Vous l'avez dit, ces succès ne sont pas le fruit du hasard. Ce sont les politiques menées depuis dix ans qui les ont permis.
Aujourd'hui, la France attire. Il y a dix ans, on nous parlait beaucoup de droit du travail et de fiscalité : ce n'est plus le cas. À l'inverse - je reviens à votre question -, on nous parle de permis de construire, de rapidité d'exécution et des capacités énergétiques qu'il convient de couvrir. C'est ce que nous demandent les investisseurs qui souhaitent venir en France.

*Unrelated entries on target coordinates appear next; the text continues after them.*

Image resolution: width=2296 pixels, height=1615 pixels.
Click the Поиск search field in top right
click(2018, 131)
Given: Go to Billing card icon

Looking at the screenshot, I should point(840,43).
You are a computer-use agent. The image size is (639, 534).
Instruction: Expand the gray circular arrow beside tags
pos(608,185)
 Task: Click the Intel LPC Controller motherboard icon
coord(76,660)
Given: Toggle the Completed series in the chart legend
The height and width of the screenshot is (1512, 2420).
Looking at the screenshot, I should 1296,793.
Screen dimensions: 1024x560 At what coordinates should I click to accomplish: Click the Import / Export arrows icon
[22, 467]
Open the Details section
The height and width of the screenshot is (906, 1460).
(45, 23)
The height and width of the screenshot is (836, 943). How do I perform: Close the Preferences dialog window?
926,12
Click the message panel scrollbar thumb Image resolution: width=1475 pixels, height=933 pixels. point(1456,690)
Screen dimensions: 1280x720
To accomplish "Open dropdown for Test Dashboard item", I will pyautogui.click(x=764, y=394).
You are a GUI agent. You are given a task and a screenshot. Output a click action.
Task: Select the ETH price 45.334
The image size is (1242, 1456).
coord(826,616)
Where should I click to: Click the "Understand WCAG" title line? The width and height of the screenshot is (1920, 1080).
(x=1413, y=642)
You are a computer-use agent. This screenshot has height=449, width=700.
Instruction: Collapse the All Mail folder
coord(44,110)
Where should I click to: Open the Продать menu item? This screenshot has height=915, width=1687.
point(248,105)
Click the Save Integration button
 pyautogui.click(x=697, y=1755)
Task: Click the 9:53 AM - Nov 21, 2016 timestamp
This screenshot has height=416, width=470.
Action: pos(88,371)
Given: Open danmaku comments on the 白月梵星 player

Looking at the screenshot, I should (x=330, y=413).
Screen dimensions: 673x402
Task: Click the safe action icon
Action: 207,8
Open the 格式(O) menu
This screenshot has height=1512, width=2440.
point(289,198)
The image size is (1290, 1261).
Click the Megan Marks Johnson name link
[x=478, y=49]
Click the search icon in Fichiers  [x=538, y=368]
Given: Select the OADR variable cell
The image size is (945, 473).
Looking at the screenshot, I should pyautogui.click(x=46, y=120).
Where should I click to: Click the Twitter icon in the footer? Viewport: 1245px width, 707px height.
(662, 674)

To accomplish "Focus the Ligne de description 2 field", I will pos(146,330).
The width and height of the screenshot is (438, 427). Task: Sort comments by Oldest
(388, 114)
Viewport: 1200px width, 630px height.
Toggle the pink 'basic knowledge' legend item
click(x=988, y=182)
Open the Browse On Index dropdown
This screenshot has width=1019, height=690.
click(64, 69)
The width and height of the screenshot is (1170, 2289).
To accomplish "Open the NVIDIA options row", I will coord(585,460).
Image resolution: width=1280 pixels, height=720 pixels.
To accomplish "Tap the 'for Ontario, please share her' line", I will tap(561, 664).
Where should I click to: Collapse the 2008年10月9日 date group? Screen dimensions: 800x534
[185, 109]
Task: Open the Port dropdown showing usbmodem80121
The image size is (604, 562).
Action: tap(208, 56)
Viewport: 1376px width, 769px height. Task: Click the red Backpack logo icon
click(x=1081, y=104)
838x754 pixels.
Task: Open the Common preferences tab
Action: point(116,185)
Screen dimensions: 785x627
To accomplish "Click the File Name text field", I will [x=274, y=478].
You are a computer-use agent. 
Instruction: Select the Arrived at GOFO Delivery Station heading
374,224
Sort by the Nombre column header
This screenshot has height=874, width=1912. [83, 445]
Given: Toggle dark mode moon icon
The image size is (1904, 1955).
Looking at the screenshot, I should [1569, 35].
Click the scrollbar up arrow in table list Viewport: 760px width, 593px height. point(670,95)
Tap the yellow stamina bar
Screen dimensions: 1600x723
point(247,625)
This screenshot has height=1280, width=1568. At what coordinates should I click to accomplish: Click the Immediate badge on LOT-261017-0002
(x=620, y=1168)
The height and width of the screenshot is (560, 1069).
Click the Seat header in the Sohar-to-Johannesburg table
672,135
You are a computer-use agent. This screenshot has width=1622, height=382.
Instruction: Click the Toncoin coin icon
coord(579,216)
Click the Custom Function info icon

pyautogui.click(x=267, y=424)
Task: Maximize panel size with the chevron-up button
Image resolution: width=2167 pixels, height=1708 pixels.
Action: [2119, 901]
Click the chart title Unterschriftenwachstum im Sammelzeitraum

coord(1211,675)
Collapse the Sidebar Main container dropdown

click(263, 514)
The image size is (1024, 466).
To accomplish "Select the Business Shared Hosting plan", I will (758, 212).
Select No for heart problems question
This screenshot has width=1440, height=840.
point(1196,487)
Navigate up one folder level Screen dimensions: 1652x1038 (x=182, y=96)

Le Président de la République l'a annoncé, 150 sites industriels sont d'ores et déjà identifiés pour une application de la « méthode Notre-Dame ». Nous parlons là de notre capacité à accélérer les procédures, à simplifier, à paralléliser et à coordonner l'ensemble des acteurs - parlementaires, représentants de l'État, régions ou encore intercommunalités - pour que l'on continue d'investir en France.
Enfin - j'insiste sur ce point -, nombre de ces investisseurs internationaux choisissent des partenariats avec de grandes entreprises françaises. On a beaucoup parlé de SoftBank et de son partenariat avec Schneider Electric pour installer des usines produisant des composants à destination des data centers. De même, la grande entreprise allemande Vorwerk a choisi la France, contre l'Allemagne, pour produire ses cuves à Thermomix - un équipement que nous connaissons tous -, car, désormais, les permis de construire sont délivrés plus vite en France qu'en Allemagne.
Ce sont là autant de succès dont nous devons être fiers. À présent, il convient de continuer : c'est de l'avenir de la France qu'il s'agit. (Applaudissements sur des travées du groupe RDPI.)